> SHORT PROBLEM: Present each line of the items below as one string in a JSON list, with blank lines omitted.
━━━━━ DATASET ━━━━━
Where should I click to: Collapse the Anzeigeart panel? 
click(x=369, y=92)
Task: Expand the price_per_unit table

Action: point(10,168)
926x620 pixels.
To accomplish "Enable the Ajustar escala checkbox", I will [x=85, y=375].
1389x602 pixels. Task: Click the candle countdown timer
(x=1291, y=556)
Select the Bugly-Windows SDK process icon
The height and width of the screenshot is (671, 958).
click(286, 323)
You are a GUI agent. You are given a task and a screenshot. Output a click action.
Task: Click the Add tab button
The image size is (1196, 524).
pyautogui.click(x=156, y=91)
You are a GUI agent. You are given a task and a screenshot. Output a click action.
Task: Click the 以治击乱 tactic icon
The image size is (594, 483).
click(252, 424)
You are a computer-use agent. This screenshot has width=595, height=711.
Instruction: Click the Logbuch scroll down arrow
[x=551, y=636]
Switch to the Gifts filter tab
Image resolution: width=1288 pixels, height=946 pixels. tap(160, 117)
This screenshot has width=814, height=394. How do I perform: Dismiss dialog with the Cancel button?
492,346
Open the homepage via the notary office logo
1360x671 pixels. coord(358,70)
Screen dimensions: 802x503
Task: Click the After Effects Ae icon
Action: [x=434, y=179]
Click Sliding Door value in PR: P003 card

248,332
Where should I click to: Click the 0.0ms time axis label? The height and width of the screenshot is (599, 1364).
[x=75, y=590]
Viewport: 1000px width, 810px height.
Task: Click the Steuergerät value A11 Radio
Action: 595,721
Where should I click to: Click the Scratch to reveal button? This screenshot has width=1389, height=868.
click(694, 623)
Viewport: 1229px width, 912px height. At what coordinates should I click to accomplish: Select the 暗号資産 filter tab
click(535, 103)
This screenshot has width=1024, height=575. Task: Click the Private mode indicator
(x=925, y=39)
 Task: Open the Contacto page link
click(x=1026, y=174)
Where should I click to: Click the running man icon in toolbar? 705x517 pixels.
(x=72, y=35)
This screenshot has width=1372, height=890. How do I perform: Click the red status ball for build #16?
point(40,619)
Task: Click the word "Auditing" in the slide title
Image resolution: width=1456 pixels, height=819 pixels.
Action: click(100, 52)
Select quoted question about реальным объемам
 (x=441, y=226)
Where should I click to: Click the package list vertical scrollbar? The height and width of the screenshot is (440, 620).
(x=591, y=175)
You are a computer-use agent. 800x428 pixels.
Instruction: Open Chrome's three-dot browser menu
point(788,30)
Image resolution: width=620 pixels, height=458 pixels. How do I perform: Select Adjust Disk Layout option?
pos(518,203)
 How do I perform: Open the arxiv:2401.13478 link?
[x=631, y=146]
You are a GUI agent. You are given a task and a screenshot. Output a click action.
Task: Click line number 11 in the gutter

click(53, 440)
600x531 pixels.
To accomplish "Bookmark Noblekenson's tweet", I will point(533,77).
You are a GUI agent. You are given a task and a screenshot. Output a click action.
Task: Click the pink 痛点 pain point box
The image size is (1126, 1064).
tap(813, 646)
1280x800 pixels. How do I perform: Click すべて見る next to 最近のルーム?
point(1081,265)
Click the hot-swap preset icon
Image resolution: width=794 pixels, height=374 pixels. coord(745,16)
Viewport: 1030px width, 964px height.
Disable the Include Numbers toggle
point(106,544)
━━━━━
> EXERCISE RESULT:
[
  "Where should I click to: Collapse the Anzeigeart panel? ",
  "click(x=369, y=92)",
  "Task: Expand the price_per_unit table",
  "Action: point(10,168)",
  "926x620 pixels.",
  "To accomplish \"Enable the Ajustar escala checkbox\", I will [x=85, y=375].",
  "1389x602 pixels. Task: Click the candle countdown timer",
  "(x=1291, y=556)",
  "Select the Bugly-Windows SDK process icon",
  "The height and width of the screenshot is (671, 958).",
  "click(286, 323)",
  "You are a GUI agent. You are given a task and a screenshot. Output a click action.",
  "Task: Click the Add tab button",
  "The image size is (1196, 524).",
  "pyautogui.click(x=156, y=91)",
  "You are a GUI agent. You are given a task and a screenshot. Output a click action.",
  "Task: Click the 以治击乱 tactic icon",
  "The image size is (594, 483).",
  "click(252, 424)",
  "You are a computer-use agent. This screenshot has width=595, height=711.",
  "Instruction: Click the Logbuch scroll down arrow",
  "[x=551, y=636]",
  "Switch to the Gifts filter tab",
  "Image resolution: width=1288 pixels, height=946 pixels. tap(160, 117)",
  "This screenshot has width=814, height=394. How do I perform: Dismiss dialog with the Cancel button?",
  "492,346",
  "Open the homepage via the notary office logo",
  "1360x671 pixels. coord(358,70)",
  "Screen dimensions: 802x503",
  "Task: Click the After Effects Ae icon",
  "Action: [x=434, y=179]",
  "Click Sliding Door value in PR: P003 card",
  "248,332",
  "Where should I click to: Click the 0.0ms time axis label? The height and width of the screenshot is (599, 1364).",
  "[x=75, y=590]",
  "Viewport: 1000px width, 810px height.",
  "Task: Click the Steuergerät value A11 Radio",
  "Action: 595,721",
  "Where should I click to: Click the Scratch to reveal button? This screenshot has width=1389, height=868.",
  "click(694, 623)",
  "Viewport: 1229px width, 912px height. At what coordinates should I click to accomplish: Select the 暗号資産 filter tab",
  "click(535, 103)",
  "This screenshot has width=1024, height=575. Task: Click the Private mode indicator",
  "(x=925, y=39)",
  " Task: Open the Contacto page link",
  "click(x=1026, y=174)",
  "Where should I click to: Click the running man icon in toolbar? 705x517 pixels.",
  "(x=72, y=35)",
  "This screenshot has width=1372, height=890. How do I perform: Click the red status ball for build #16?",
  "point(40,619)",
  "Task: Click the word \"Auditing\" in the slide title",
  "Image resolution: width=1456 pixels, height=819 pixels.",
  "Action: click(100, 52)",
  "Select quoted question about реальным объемам",
  " (x=441, y=226)",
  "Where should I click to: Click the package list vertical scrollbar? The height and width of the screenshot is (440, 620).",
  "(x=591, y=175)",
  "You are a computer-use agent. 800x428 pixels.",
  "Instruction: Open Chrome's three-dot browser menu",
  "point(788,30)",
  "Image resolution: width=620 pixels, height=458 pixels. How do I perform: Select Adjust Disk Layout option?",
  "pos(518,203)",
  " How do I perform: Open the arxiv:2401.13478 link?",
  "[x=631, y=146]",
  "You are a GUI agent. You are given a task and a screenshot. Output a click action.",
  "Task: Click line number 11 in the gutter",
  "click(53, 440)",
  "600x531 pixels.",
  "To accomplish \"Bookmark Noblekenson's tweet\", I will point(533,77).",
  "You are a GUI agent. You are given a task and a screenshot. Output a click action.",
  "Task: Click the pink 痛点 pain point box",
  "The image size is (1126, 1064).",
  "tap(813, 646)",
  "1280x800 pixels. How do I perform: Click すべて見る next to 最近のルーム?",
  "point(1081,265)",
  "Click the hot-swap preset icon",
  "Image resolution: width=794 pixels, height=374 pixels. coord(745,16)",
  "Viewport: 1030px width, 964px height.",
  "Disable the Include Numbers toggle",
  "point(106,544)"
]